I have a website data, where I track the number of pages that are viewed and a video content that's completely viewed. I have no issues with pulling the data. However, I need to put this into a dashboard and trying to transform the data so that there's a column that would track the content name, other columns to track Viewed and Completed.
Like this:
The Original query to pull the data takes around 3 minutes. But when I updated it to get the transformation:
select distinct site_name, date, page_name, 'View' as content-type, content1_View as content_name, launch_count
from report_qry
UNION
select distinct site_name, date, page_name, 'Complete' as content-type, content1_complete as content_name, launch_count
from report_qry
After adding the unions, the query is now taking 15 Minutes to complete. Is there any workaround or a better way to do this?
The original query gets data from around 10 million records also there's a good chance that the number of contents will increase. Now I just have 2.
If I read your description correctly, the report_qry is a CTE and it took 3 mins to complete.
Your query can be optimized by the following steps: Step 1. UNION -> UNION ALL
UNION means UNION DISTINCT, your subqueries guarante content-types are different between them ('View' VS 'Complete'). So we don't need UNION DISTINCT here.
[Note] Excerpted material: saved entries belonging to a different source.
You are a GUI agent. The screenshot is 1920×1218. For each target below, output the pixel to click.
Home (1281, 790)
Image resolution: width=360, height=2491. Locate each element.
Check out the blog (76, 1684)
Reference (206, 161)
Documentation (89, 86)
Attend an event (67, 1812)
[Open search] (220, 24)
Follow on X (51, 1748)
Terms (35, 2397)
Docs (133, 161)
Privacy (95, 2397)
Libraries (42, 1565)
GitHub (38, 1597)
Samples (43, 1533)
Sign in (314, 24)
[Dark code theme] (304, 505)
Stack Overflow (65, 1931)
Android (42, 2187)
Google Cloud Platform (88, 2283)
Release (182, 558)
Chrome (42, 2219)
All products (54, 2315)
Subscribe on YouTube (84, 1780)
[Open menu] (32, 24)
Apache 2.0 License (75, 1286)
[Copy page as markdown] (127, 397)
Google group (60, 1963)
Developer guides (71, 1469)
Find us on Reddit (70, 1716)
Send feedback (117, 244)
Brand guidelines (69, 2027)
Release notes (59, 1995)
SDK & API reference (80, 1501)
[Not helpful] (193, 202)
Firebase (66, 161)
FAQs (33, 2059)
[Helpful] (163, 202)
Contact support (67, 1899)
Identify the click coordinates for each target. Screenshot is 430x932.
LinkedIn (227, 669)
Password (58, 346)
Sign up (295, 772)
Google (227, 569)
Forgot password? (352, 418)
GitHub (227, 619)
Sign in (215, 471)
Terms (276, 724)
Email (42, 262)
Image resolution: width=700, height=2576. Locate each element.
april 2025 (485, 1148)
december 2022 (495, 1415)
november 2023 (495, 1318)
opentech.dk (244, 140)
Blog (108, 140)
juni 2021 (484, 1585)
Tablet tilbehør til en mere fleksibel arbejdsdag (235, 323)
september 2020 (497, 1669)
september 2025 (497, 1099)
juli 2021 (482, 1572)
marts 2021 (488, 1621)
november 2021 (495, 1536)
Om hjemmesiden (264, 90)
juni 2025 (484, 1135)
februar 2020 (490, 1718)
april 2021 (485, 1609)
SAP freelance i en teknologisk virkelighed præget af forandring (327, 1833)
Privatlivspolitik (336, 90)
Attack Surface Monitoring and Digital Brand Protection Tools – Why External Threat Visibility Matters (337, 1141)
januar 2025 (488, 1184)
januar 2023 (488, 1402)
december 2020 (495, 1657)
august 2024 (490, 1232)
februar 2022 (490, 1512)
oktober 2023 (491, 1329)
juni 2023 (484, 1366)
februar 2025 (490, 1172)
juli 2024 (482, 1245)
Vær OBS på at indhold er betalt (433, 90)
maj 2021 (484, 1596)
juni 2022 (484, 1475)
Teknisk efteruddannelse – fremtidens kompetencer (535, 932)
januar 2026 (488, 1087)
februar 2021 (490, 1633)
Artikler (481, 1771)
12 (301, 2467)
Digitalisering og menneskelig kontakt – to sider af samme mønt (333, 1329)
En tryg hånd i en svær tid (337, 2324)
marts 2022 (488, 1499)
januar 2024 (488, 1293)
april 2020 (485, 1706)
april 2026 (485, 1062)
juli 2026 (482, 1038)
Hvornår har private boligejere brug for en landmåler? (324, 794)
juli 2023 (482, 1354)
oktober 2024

Write it explicitly as UNION ALL will save the distinct step when having union operation on subqueries.
select distinct site_name, date, page_name, 'View' as content-type, content1_View as content_name, launch_count
from report_qry
UNION ALL
select distinct site_name, date, page_name, 'Complete' as content-type, content1_complete as content_name, launch_count
from report_qry
Step 2. Avoid computing report_qry twice by using UNNEST()
report_qry is a CTE, it appears twice in the query and are computed twice. we can rewrite the query by using UNNEST() to avoid that
select distinct
site_name,
date,
page_name,
content-type,
case when content-type = 'View' then content1_View
when content-type = 'Complete' then content1_complete
end as content_name,
launch_count
from report_qry
cross join unnest(ARRAY['View','Complete']) as t(content-type)
Step 3 (Optional). Verify the data to see whether select distinct is necessary. If it is not necessary, remove distinct operator.